Item coordinate data:
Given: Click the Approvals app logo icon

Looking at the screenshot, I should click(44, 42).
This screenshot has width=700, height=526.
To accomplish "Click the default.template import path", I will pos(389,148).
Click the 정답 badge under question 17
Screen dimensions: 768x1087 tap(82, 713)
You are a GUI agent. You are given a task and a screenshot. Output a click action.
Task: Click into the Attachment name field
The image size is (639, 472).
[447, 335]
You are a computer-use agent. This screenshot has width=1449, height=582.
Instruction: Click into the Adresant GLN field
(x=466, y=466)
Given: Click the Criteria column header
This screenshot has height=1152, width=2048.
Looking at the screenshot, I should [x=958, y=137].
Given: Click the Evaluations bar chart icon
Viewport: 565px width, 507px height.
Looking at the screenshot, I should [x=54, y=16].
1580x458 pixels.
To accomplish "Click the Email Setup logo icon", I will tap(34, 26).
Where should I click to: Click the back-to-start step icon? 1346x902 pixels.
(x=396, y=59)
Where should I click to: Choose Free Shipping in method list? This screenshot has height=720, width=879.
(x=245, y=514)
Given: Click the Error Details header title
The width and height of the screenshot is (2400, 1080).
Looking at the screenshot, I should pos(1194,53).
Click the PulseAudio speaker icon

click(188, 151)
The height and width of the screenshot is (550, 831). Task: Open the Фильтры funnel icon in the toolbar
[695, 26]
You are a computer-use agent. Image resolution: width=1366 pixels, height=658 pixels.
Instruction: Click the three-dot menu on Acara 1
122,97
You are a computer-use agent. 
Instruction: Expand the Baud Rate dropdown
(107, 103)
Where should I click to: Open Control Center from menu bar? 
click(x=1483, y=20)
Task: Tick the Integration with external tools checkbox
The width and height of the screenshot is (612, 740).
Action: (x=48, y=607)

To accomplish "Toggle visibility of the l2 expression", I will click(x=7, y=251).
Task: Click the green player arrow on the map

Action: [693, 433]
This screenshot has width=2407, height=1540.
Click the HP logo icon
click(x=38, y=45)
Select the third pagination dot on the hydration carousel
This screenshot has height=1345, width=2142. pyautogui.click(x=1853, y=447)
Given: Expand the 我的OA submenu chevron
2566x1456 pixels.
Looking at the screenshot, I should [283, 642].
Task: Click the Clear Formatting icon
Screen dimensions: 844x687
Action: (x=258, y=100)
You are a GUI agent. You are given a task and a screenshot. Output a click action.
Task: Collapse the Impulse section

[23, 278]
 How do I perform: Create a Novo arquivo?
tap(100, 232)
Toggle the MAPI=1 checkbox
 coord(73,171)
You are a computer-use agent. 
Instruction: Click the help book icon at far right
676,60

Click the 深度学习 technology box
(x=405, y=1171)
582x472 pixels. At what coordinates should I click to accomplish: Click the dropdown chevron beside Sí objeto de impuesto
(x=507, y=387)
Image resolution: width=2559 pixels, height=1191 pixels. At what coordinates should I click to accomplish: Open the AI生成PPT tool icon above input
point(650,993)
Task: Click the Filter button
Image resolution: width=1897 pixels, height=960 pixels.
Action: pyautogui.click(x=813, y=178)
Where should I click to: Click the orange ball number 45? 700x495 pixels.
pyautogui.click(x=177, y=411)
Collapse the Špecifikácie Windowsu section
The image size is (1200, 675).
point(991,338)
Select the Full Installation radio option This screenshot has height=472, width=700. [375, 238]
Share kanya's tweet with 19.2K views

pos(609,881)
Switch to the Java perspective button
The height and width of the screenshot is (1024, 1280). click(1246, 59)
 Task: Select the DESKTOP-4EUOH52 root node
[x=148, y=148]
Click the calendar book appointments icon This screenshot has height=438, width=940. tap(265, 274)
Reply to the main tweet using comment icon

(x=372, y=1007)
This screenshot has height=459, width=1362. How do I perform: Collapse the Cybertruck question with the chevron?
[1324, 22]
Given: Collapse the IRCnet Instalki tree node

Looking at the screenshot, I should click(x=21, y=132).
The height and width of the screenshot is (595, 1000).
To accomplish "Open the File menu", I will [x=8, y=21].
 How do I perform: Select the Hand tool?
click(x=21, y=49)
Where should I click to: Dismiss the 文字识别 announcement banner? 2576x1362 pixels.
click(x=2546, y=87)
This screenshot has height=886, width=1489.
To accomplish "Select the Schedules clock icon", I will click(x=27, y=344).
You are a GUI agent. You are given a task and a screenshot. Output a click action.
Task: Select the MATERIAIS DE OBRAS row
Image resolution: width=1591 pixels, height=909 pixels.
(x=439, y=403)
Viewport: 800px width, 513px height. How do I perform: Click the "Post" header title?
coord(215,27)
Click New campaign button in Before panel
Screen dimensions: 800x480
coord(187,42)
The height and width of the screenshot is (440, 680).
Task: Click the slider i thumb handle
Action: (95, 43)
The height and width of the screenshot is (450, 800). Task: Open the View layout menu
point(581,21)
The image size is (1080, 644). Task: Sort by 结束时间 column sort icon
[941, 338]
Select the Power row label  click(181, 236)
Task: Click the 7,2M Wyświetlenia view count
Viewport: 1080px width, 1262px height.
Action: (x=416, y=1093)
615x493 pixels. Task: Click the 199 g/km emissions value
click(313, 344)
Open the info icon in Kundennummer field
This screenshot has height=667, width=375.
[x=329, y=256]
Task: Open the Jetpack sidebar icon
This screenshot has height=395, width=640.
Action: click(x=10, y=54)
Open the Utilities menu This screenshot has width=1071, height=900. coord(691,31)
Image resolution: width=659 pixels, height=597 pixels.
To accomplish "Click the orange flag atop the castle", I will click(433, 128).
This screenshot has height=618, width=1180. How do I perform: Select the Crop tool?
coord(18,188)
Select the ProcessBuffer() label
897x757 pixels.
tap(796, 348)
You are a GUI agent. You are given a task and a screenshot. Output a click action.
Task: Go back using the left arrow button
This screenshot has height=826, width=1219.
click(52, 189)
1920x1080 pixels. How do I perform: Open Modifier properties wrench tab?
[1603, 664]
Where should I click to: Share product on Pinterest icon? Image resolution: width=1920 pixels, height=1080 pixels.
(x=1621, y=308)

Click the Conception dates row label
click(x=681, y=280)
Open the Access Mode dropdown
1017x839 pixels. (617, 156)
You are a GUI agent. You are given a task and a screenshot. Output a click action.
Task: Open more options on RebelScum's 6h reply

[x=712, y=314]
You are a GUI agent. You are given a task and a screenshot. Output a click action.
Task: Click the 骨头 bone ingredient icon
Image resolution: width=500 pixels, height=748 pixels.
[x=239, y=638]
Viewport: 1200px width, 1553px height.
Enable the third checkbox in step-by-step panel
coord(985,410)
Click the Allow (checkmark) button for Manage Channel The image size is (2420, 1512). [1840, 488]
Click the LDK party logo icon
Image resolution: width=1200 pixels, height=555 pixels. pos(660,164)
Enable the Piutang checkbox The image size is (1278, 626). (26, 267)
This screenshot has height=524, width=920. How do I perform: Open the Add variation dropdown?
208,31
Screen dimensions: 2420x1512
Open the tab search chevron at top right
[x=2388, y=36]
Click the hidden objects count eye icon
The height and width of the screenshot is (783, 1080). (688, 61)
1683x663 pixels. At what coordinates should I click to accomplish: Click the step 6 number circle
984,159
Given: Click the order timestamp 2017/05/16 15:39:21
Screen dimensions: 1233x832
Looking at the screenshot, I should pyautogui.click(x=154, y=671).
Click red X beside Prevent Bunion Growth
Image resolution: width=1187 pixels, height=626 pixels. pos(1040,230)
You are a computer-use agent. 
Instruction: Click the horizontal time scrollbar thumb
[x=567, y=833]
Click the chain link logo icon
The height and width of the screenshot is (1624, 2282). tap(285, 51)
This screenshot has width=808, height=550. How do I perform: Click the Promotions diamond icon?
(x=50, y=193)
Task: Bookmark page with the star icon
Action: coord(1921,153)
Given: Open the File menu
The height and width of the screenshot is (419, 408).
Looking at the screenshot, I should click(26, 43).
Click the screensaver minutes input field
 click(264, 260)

→ **WHAT YOU ARE ASKED TO DO**: Reproduce the listing from the line with "Click the hidden objects count eye icon" through its end, swapping "File menu" for "Edit menu" and leaving everything else unchanged.

→ **OUTPUT OF THE EXERCISE**:
Click the hidden objects count eye icon
The height and width of the screenshot is (783, 1080). (688, 61)
1683x663 pixels. At what coordinates should I click to accomplish: Click the step 6 number circle
984,159
Given: Click the order timestamp 2017/05/16 15:39:21
Screen dimensions: 1233x832
Looking at the screenshot, I should pyautogui.click(x=154, y=671).
Click red X beside Prevent Bunion Growth
Image resolution: width=1187 pixels, height=626 pixels. pos(1040,230)
You are a computer-use agent. 
Instruction: Click the horizontal time scrollbar thumb
[x=567, y=833]
Click the chain link logo icon
The height and width of the screenshot is (1624, 2282). tap(285, 51)
This screenshot has width=808, height=550. How do I perform: Click the Promotions diamond icon?
(x=50, y=193)
Task: Bookmark page with the star icon
Action: coord(1921,153)
Given: Open the Edit menu
The height and width of the screenshot is (419, 408).
Looking at the screenshot, I should click(26, 43).
Click the screensaver minutes input field
 click(264, 260)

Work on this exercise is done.